Wong Díaz: We shot on the ARRI Alexa Mini in Open Gate 3.4k ARRIRAW. I like to shoot with the Alexa because it is a reliable no-nonsense camera system that renders beautiful colors and latitude. Jayro told me that he envisioned the film in an anamorphic aspect ratio, and I suggested the Cineovision Anamorphics. In retrospect they were difficult lenses to shoot with, but the distorted, dreamy and olden textures they provided were spot on for what we wanted to do.
Filmmaker: Describe your approach to lighting.
Wong Díaz: I don’t like to use too many lights, to be honest. Understandably, with the amount of night scenes and the very specific atmosphere we were after, I had to. I tried to keep sources motivated naturally but also bold enough to bring about an atmosphere of dread and looming terror. It’s quite easy to fall into cliches when you’re flirting with genre aesthetics, so I tried to keep it as simple as I could.
Filmmaker: What was the most difficult scene to realize and why? And how did you do it?
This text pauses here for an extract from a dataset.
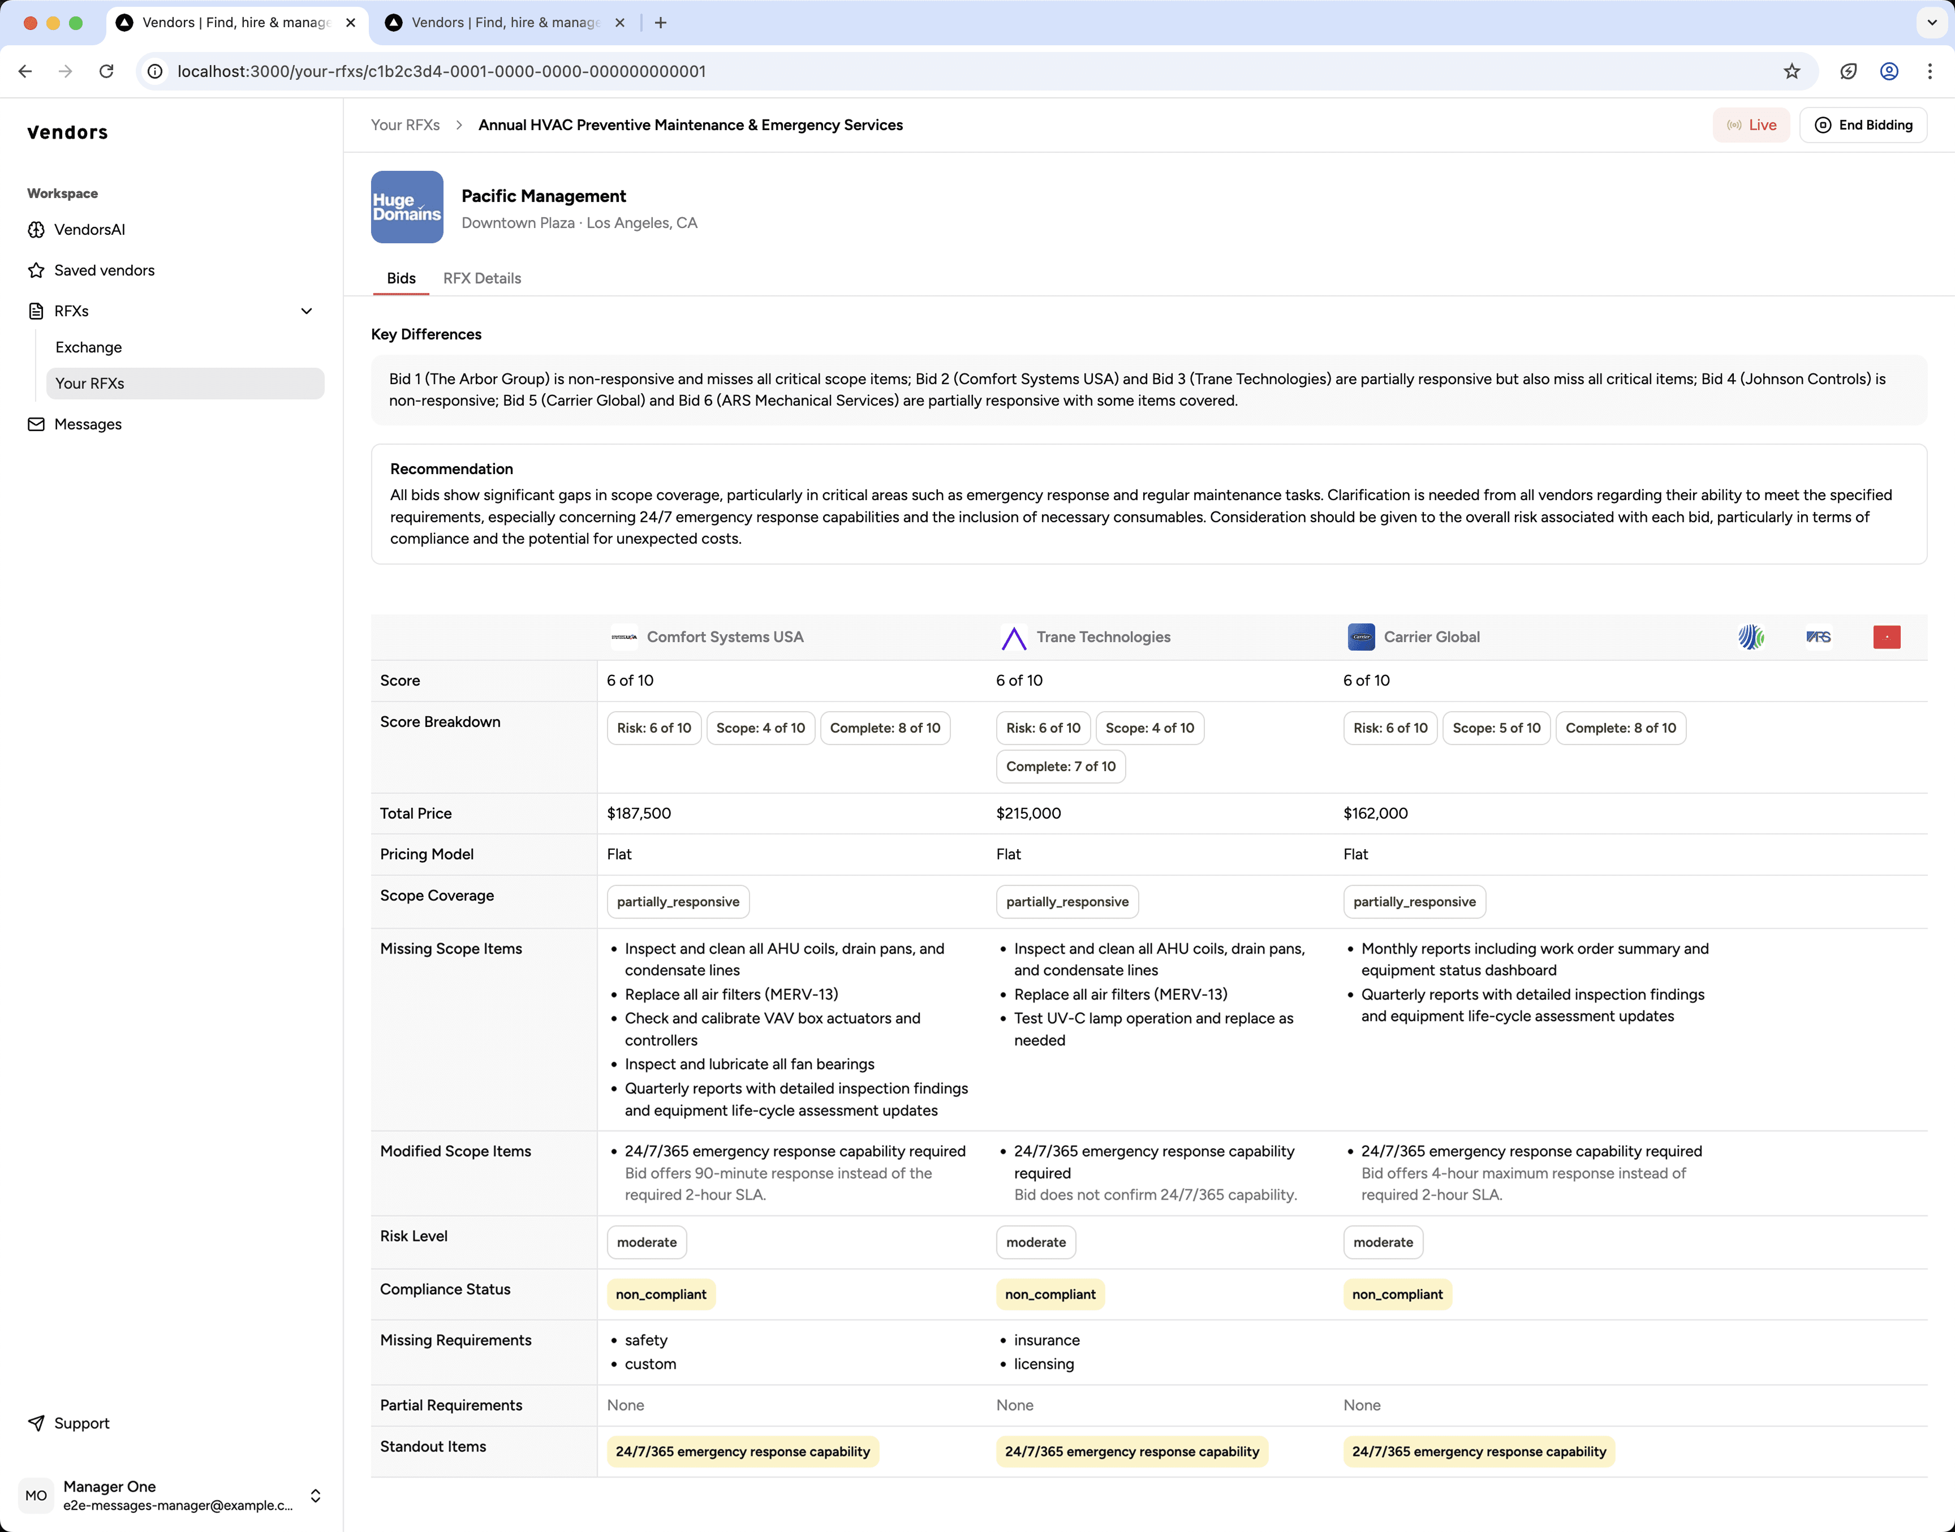Open browser tab list dropdown
The image size is (1955, 1532).
point(1932,22)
Wong Díaz: My gaffer Loco González and I were having a bit of trouble figuring out how to light the location for the trial. It was a very big space with high ceilings, and also the scene called for it to be filled with extras. We did not have enough time or lights to light the whole space the way we envisioned it. But there was always something nightmarish about the trial scene to me, like it happened in a dark non-space, a dark theatre play of sorts. So we ended up lighting only the center of the room, letting the light fall off naturally to black to the point where you can’t see where the audience or the room ends. Another case of letting limitations actually help your storytelling!
Filmmaker: What post-production tools and software did you use for the film?
Wong Díaz: We graded the film in Mexico with Tony Orozco and we used Scratch.
Filmmaker: Finally, describe the finishing of the film. How much of your look was “baked in” versus realized in the DI?
Wong Díaz: We created a LUT that we used on set and for dailies that approached the light, color, contrast and saturation levels that we were after. We did try to get as much as we could in camera, including using haze, smoke, split-field diopters, old zoom lenses and fire. Some visual effects were added here and there. We did add a final layer of film grain to tie it all up together. I thought that a certain level of grit and dirt would be great over a rather tidy visual narrative.
Film Title: La Llorona
Camera: ARRI Alexa Mini
Lenses: Cineovision Anamorphics, Vintage Angenieux 25-250 T3.1
Lighting: Gaffer: Loco González. 4K, 2.5K, 1.2K HMIs, Quasar Science LED Tubes, Arri Tungsten lights.
Processing: DIT: Daniel González.
Color Grading: Tony Orozco, on Scratch.